> [Dataset records]
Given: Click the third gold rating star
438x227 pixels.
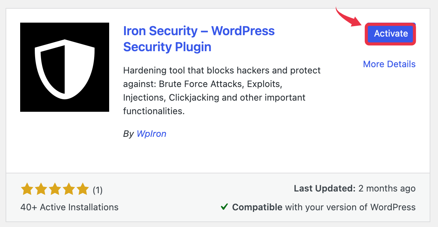Looking at the screenshot, I should pos(55,190).
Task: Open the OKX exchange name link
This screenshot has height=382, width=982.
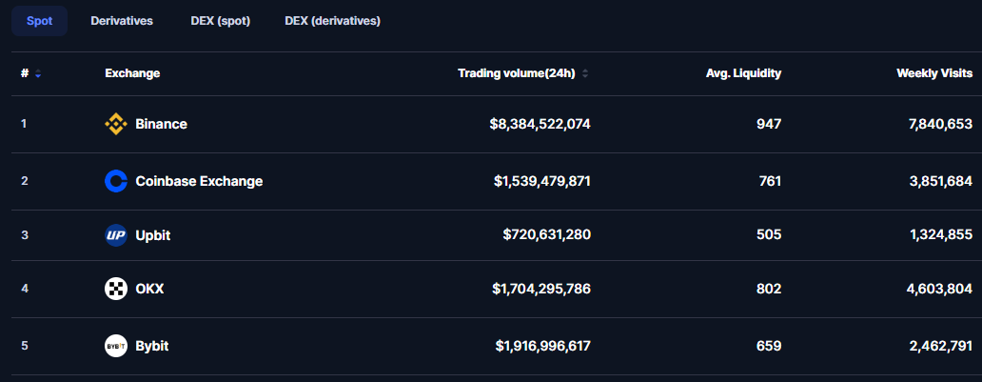Action: (149, 289)
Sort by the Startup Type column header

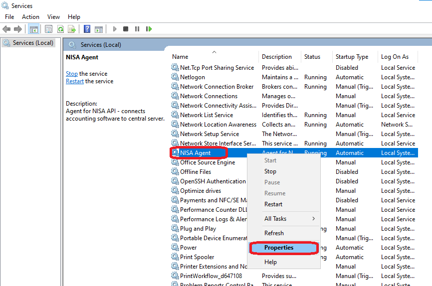click(352, 57)
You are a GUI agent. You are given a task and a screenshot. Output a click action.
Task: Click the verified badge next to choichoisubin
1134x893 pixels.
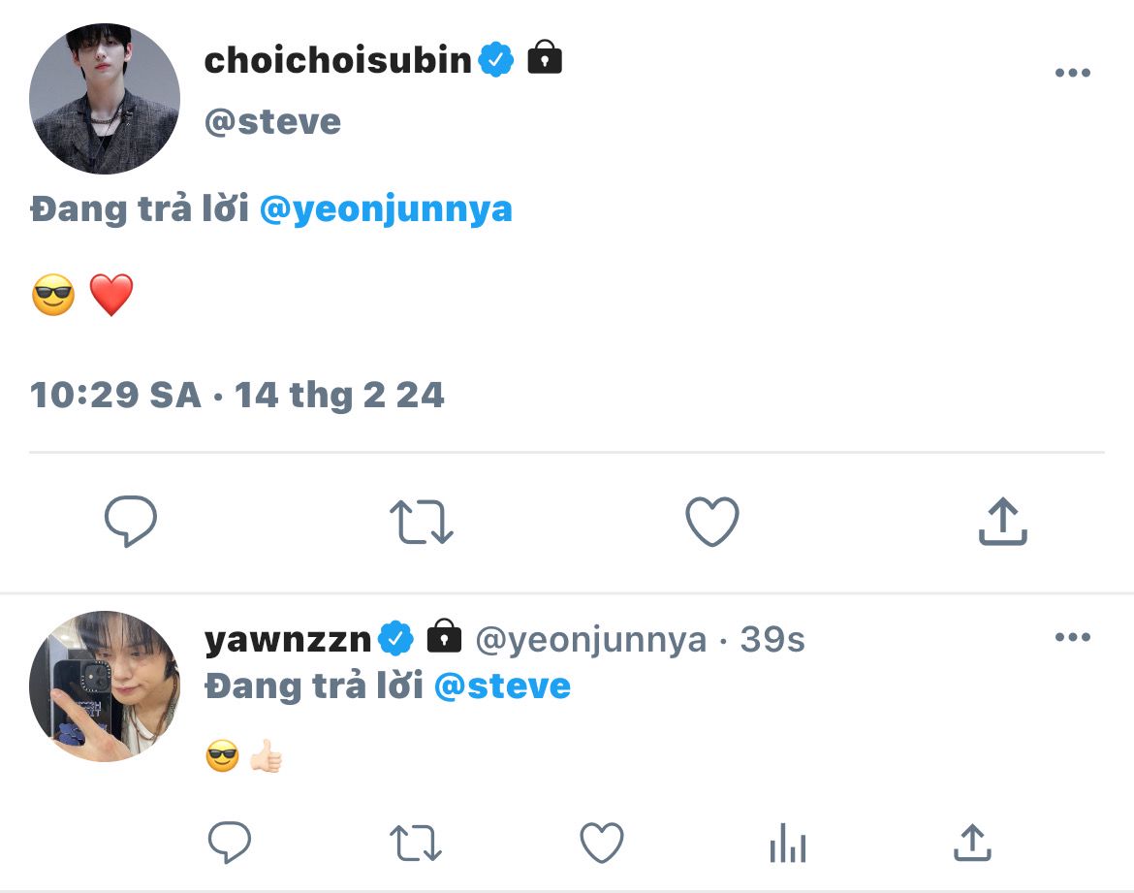tap(497, 61)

> [Job] Copy out the records above word for word, starting with the line that contains "You are a GUI" and going on through the final line of the records. Leave the pictures out of your copy.

> [Expected output]
You are a GUI agent. You are given a task and a screenshot. Output a click action.
Task: Click the verified badge next to choichoisubin
1134x893 pixels.
tap(497, 61)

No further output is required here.